In our worldly life, we are advised to maintain our self-respect, to not allow anybody to insult us, to carry out our tasks and duties in such a way that we command respect from all around us. But when we enter the spiritual life, it is necessary for us to unlearn this attitude of self-respect. That does not mean that one should be shameless. Instead, one should be balanced in thoughts, words and actions, but should not be unduly perturbed by perceived slight against oneself or one’s self-respect. If you examine this matter closely, you will find that what we call self-respect is in fact a subtle form of ego, which can get wounded all too quickly. Our ego is a barrier that keeps us away from God. So, in order to get closer to God it is necessary to identify and destroy all forms of ego that we knowingly or unknowingly carry with us through our lifetimes.

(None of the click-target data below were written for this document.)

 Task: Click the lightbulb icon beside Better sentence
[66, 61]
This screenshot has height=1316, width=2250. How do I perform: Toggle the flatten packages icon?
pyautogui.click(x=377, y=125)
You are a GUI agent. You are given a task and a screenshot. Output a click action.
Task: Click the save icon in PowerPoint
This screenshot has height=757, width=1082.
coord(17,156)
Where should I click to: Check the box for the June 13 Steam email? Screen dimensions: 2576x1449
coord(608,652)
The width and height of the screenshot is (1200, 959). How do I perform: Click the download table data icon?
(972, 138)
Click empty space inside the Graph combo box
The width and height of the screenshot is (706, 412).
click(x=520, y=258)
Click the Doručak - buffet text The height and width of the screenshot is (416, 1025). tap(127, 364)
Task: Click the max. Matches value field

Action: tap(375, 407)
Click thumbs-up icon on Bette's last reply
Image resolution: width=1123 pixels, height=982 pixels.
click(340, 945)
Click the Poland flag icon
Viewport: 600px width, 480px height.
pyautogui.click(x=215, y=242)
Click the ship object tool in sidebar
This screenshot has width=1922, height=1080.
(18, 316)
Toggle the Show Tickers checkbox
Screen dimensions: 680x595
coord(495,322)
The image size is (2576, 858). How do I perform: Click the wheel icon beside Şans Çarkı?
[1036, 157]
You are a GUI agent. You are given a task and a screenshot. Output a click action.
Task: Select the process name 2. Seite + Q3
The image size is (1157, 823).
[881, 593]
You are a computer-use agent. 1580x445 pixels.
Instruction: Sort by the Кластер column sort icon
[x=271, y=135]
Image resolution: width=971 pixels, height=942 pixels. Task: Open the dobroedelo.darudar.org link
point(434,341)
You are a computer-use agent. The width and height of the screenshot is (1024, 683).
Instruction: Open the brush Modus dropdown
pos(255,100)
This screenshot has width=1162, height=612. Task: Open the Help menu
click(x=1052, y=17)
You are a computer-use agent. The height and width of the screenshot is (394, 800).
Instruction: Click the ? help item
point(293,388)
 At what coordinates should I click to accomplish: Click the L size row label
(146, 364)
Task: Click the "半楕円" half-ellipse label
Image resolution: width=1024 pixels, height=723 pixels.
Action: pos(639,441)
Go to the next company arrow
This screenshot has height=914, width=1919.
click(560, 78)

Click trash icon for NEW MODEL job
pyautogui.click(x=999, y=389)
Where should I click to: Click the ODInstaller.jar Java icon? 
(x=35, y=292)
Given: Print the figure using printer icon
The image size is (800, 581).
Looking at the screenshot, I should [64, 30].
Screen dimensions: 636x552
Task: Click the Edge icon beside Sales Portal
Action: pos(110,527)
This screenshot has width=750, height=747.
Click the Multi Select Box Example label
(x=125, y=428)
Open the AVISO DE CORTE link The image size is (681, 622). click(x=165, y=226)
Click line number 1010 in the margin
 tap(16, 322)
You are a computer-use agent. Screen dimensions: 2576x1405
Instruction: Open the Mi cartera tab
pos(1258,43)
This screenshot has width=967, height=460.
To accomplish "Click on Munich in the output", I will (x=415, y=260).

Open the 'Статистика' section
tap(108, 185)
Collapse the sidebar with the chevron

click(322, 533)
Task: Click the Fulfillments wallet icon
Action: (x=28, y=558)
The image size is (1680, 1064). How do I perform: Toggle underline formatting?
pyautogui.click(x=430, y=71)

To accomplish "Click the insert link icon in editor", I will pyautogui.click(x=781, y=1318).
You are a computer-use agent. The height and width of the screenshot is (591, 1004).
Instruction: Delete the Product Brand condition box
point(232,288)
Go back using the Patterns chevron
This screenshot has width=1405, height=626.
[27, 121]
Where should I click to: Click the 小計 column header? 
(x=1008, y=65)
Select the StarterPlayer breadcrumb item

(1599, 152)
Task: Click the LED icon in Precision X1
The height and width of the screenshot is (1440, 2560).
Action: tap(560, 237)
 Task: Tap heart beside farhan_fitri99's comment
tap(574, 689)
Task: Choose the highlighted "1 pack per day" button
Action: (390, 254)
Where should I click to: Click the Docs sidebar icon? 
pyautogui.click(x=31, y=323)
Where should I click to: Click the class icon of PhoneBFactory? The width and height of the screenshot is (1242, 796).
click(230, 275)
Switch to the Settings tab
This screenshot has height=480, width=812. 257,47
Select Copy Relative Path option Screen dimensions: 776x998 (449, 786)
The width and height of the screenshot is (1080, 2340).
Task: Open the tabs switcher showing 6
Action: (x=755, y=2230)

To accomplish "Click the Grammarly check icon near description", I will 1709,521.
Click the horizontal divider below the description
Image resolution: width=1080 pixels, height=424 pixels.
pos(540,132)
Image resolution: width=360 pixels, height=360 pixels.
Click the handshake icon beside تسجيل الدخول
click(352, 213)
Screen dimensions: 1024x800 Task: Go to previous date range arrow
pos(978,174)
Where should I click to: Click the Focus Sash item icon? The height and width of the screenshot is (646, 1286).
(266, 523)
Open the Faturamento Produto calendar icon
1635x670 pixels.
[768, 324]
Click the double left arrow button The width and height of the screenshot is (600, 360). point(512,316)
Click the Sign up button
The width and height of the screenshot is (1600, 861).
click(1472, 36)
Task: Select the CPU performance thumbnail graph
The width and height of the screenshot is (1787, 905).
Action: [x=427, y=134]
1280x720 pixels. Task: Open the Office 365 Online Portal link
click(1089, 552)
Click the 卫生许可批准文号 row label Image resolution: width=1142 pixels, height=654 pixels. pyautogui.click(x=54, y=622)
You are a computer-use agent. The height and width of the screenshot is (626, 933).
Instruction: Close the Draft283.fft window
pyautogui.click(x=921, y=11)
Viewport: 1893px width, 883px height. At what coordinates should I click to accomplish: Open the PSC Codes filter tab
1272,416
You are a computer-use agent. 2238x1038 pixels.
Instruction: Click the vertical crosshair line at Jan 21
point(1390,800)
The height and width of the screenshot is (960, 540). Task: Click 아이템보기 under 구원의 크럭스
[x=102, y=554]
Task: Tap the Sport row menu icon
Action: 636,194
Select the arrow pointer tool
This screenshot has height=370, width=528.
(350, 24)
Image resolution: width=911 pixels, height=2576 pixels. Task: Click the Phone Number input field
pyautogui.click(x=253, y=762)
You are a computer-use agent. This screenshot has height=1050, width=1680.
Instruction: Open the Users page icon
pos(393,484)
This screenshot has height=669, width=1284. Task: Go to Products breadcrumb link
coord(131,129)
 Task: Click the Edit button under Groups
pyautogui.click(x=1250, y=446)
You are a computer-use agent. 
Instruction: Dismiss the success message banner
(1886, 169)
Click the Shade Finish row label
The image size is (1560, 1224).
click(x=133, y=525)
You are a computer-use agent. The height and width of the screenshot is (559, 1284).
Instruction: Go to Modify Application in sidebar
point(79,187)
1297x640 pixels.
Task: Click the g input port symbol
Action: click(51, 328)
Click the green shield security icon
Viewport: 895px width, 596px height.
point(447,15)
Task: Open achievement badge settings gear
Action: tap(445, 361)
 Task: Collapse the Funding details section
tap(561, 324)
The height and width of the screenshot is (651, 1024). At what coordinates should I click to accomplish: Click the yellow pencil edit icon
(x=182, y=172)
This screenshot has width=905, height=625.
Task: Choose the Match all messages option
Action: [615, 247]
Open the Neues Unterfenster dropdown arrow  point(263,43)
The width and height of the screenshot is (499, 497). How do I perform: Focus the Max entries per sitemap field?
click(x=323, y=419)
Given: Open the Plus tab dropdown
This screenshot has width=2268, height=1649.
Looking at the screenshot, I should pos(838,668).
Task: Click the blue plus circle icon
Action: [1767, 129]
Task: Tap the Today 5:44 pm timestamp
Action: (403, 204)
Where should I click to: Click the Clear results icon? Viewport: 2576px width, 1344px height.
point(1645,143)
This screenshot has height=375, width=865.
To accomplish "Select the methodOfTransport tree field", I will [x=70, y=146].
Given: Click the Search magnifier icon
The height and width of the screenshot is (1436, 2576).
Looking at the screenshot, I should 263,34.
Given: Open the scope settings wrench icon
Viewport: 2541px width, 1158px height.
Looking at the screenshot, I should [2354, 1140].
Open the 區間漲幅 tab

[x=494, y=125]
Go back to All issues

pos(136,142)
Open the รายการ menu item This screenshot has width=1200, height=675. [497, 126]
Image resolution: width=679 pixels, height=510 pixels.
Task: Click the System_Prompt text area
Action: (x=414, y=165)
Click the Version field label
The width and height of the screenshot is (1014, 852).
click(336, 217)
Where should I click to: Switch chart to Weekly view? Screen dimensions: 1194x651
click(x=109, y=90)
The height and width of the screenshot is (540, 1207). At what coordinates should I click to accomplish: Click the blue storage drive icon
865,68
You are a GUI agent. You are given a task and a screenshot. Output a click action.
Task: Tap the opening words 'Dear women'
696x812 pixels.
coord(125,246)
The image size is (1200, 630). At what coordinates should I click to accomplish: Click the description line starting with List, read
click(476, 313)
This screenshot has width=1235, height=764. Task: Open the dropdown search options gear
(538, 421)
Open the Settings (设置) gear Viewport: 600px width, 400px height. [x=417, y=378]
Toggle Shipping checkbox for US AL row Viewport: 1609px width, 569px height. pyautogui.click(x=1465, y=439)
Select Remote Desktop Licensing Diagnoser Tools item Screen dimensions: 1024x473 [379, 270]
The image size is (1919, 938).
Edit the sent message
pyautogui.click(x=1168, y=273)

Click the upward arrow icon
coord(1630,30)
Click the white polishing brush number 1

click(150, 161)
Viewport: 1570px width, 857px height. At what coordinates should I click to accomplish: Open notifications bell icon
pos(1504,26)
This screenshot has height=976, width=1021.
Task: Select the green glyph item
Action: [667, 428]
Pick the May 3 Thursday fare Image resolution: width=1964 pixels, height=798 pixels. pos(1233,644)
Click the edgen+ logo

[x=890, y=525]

It is in this context that the Guru’s teachings have to be understood. You might be unconsciously carrying the impression that since you have adopted the life of a sadhaka since a long time, you have managed to destroy all ego, but this need not be the case. The Guru is the examiner who will be able to assess your spiritual flaws and will voluntarily correct your faulty thinking. At times, the lessons imparted by the Guru, may prove to be a direct blow to your ego. It is terribly painful to bear insults and bad treatment especially when it is meted out by your Guru whom you hold in such esteem. You may be perplexed and at times, and may feel that you have been wronged and condemned for no fault of yours. Yet, this is the acid test that a sadhaka has to undergo at the hands of his Guru, especially since it is for his or her own spiritual advancement.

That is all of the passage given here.